Wednesday, October 20, 2010

Rethinking the Power of Maps Annotation

To make an annotation more fun, I think I'll introduce it with a video.



Wood, Denis. Rethinking the Power of Maps. Guilford Press: New York, 2010.

Rethinking the Power of Maps is a follow up to Denis Wood’s 1992 book, The Power of Maps. It takes a historical/theoretical approach to interrogating both the way maps have been used to constitute and reify the nation state, as well as the map-based responses to those map-based expressions of traditional power. Each point Wood raises is backed up by a couple of historical examples, which he proceeds to unpack to reveal the theoretical underpinnings that allowed maps to have such a pervasive influence.

Despite engaging with many heavily theoretical texts and dealing with topics, such as power, traditionally steeped in opaquely academic language, Wood’s writing is highly accessible if not informal. There are numerous ellipses throughout the book, and he frequently makes his point through a series of rhetorical questions rather than argumentation, limiting his usefulness for direct quotation, though not for citation.

Though much of the book illuminates the historical function of maps, the most salient and unique arguments come from part two, when Wood moves past state-based mapping arguments and explores contemporary mapping practices such as protest maps, critical cartography, counter-mapping, counter-counter-mapping. Many of these topics have limited theoretical discussion because of their recent development, but Wood not only explains the impact of the examples, but also effectively situates them in relation to past mapping practices.

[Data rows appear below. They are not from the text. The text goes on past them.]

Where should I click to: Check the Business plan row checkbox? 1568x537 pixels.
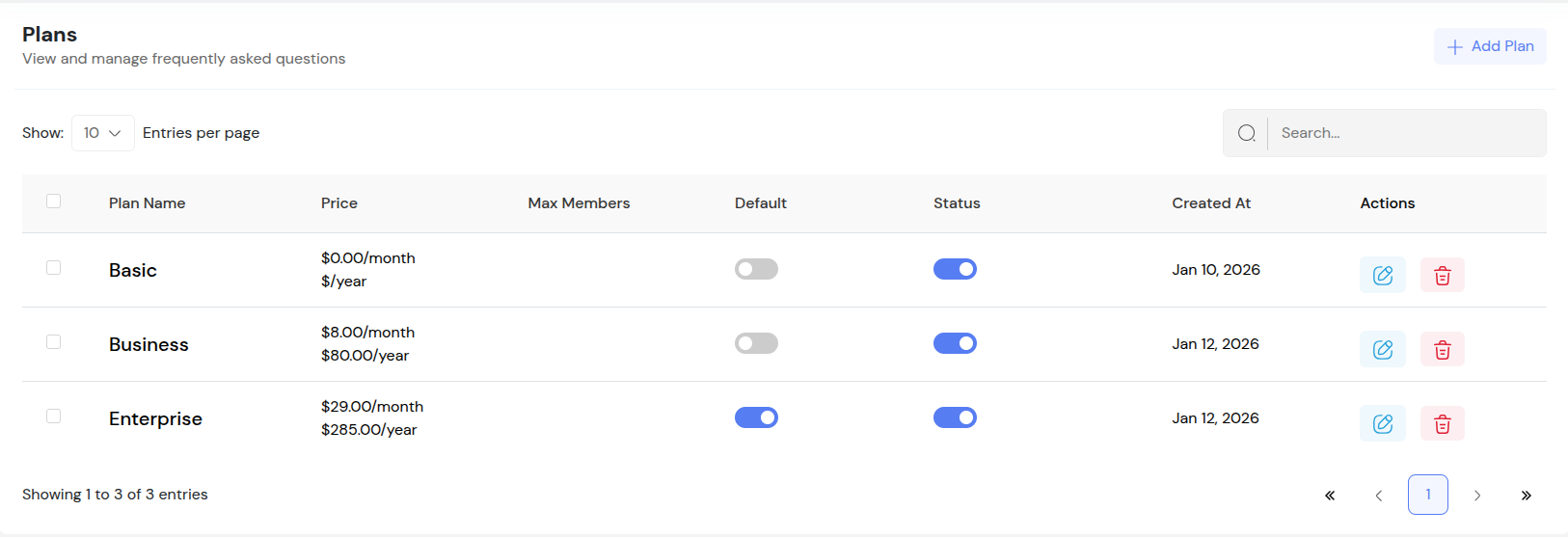[54, 342]
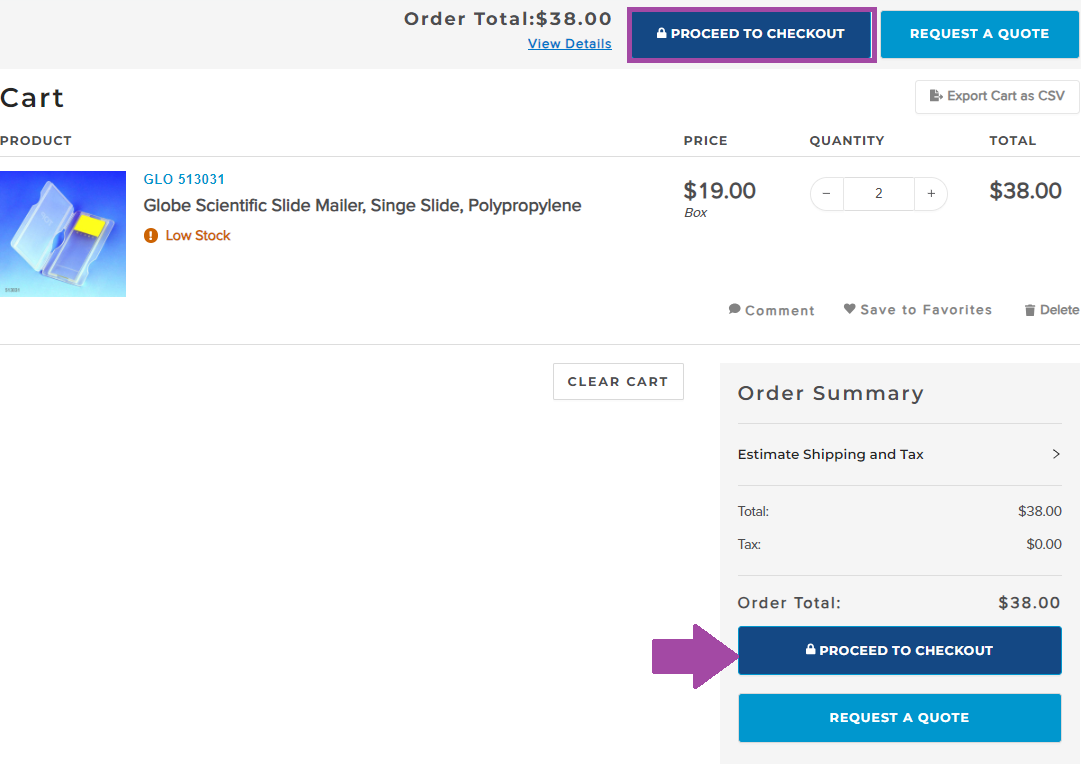Viewport: 1081px width, 764px height.
Task: Click the minus quantity stepper button
Action: click(x=826, y=194)
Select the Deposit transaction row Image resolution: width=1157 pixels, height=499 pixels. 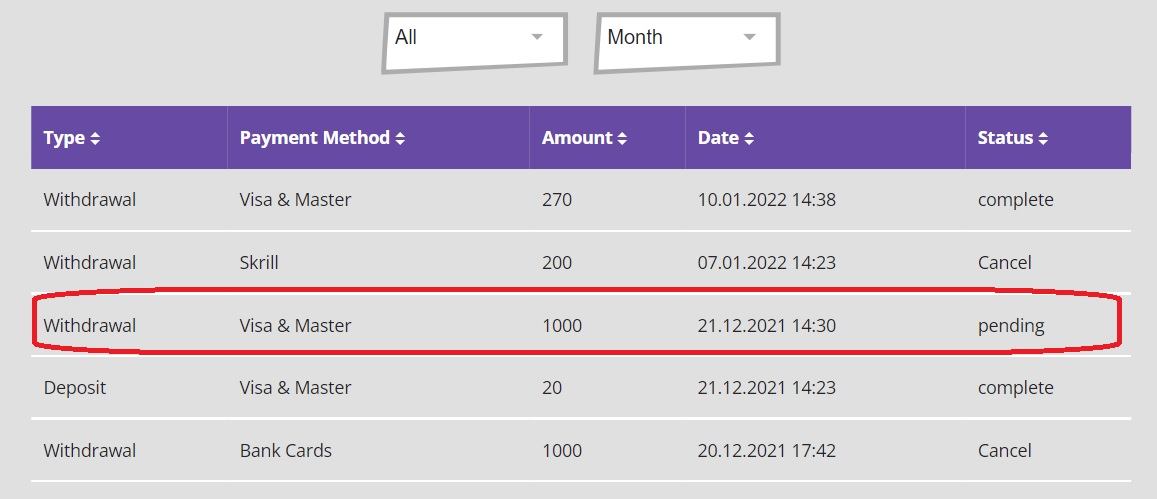(580, 388)
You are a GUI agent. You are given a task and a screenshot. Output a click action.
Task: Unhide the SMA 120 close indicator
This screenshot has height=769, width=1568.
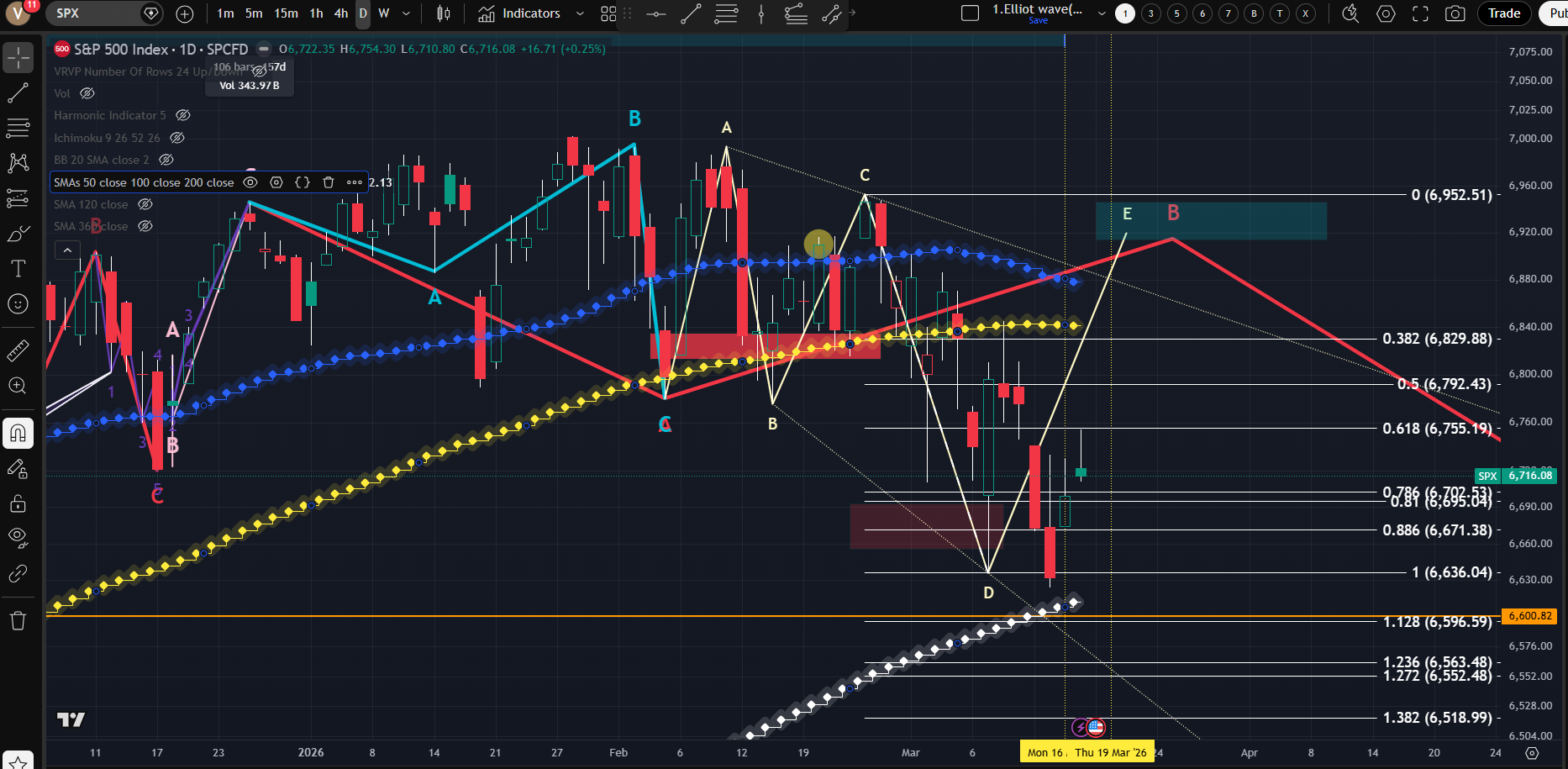(145, 204)
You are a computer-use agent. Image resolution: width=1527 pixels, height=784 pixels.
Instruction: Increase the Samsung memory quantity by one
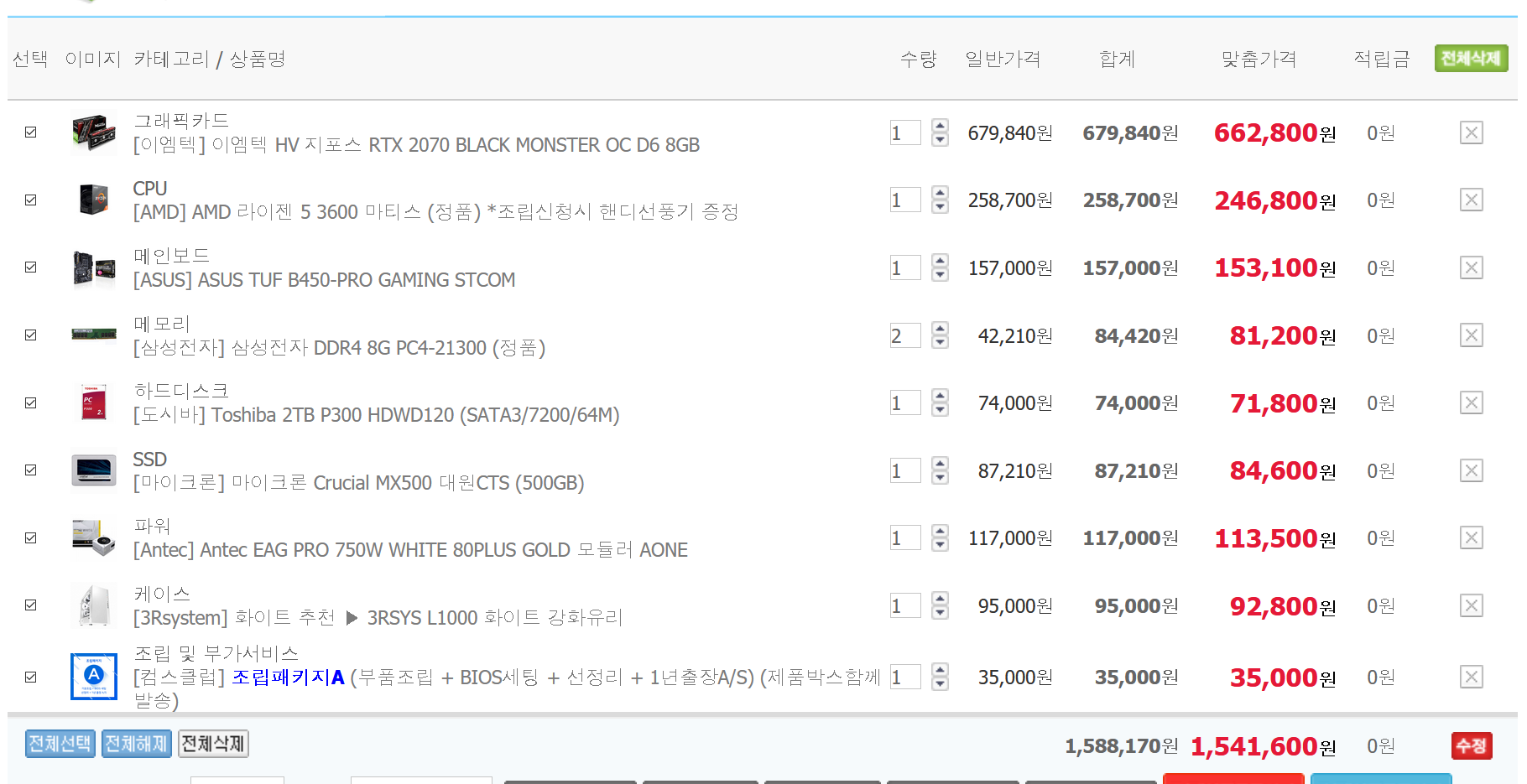[x=940, y=329]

Ultimately, Wood’s analysis of maps is an excellent primer for thinking about how maps re-entrench dominant ideologies by passing off subjective perception as objective fact. Though the analysis in the first half of the book is not entirely unique, it does provide an essential background for understanding the contemporary role of maps and mapping generally. So not only is the book useful for understanding the power of maps generally, it also extends the discourse of cartographic power into present practices. It critically examines both the effect of modern mapping systems like Geographic Information Systems and the technophilic discourses surrounding them – even if it is sometimes closer to a rant than a well-structured and thorough critique.